Charleston, South Carolina, has a deserving reputation as the country’s most overachieving restaurant city. A plethora of big-name chefs and an abundance of access to fresh produce and seafood have catapulted the city’s dining scene to national recognition. While the city may lay claim to some of the nation’s best Low Country cuisine, charcuterie and more, one man recognized Charleston’s lack of a true Southern staple: barbecue.
John Lewis is a Texas pitmaster who helped open the world-famous Franklin Barbecue in Austin before moving on to start his own venue in town, La Barbecue (commonly referred to as the city’s best ’cue not named “Franklin”). By the end of the month, Lewis is set to open an eponymous restaurant in Charleston’s emerging Upper Peninsula, where he’ll dish out his trademark Central Texas–style barbecue.
As the big day fast approaches, Lewis is faced with dilemmas that can be commonplace in the wild, wacky world of restaurants. “Here in Charleston, there are more restaurants than there are people who actually live here — there’s not enough restaurant staff to go around,” he says. “People go from place to place here like crazy. I’ll be at a restaurant and I’ll see someone there. Three weeks later, it didn’t work out, they’re in a different department, and three weeks later they’re in a different place.”
Furthermore, it’s challenging to find individuals who have any sort of experience with the cooking style. “With barbecue, you can’t go to culinary school because none exist,” Lewis says. “Anyone who has learned from barbecue joints is going to change what they learned anyway.” Lewis describes himself as self-taught, having taken more than a decade — “and thousands of dollars of trial and error” — to properly hone his smoking skills.
So with a local workforce that’s short on bodies and experience, how is Lewis planning to staff his upcoming BBQ joint?
Well, by offering more than just a job — an education. Lewis envisions his new restaurant serving as a sort of barbecue university for aspiring pitmasters. Specifically, he’s looking to hire four brave souls to serve as his protégés. Lewis will train these folks in the art of barbecue for one year (in addition to paying them).
“What would be awesome is if there was some 23-year-old guy from California or something, and his dream is to have a barbecue joint and he came out here, spent a year or two with me and then he can go back, away from Charleston, and do his thing somewhere else,” says Lewis.
Experience with BBQ is a plus but not required. “It’s important but not as absolutely necessary as someone who is super stoked about barbecue — someone who is extremely passionate about it,” he says.
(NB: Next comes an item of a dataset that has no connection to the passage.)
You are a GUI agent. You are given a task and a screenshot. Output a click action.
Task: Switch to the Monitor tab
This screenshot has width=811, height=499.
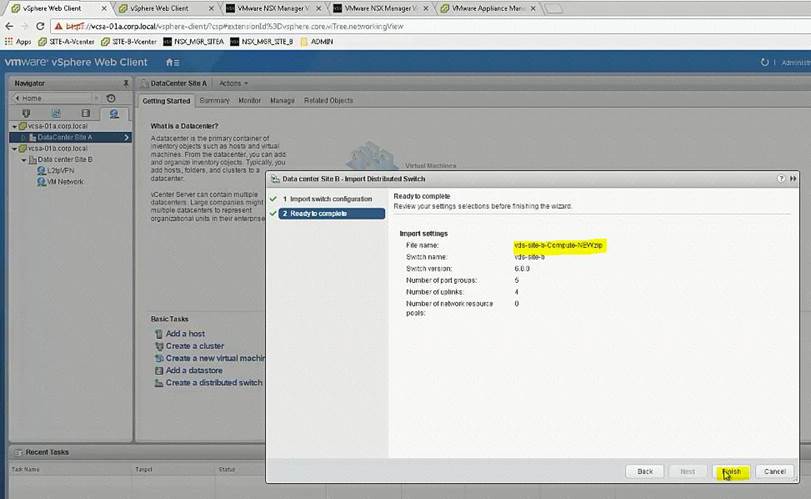[249, 100]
Because Lewis is secretive about a lot of his processes, anyone he hires will have to sign a nondisclosure agreement, promising that he or she will not open a competing restaurant in town at the end of the required one-year term. “I don’t want them to be here for 22 months and then go back down the street to some other barbecue joint and start poaching my people,” he says. In return for at least one year of loyalty to Lewis’s new restaurant, employees will learn how to work with large cuts of meat, butchering, sausage-making, fire management, how to build a fire and how to serve the meat.
In the end, Lewis views the openings as ideal stepping stones for his potential hires. “Anyone who’s really into it and who’s going to work really hard for me is not going to want to do it for someone else forever. Anyone who’s worthwhile is going to dream to do this for themselves,” he concludes. Excuse us for just a minute while we begin filling out an application for barbecue school.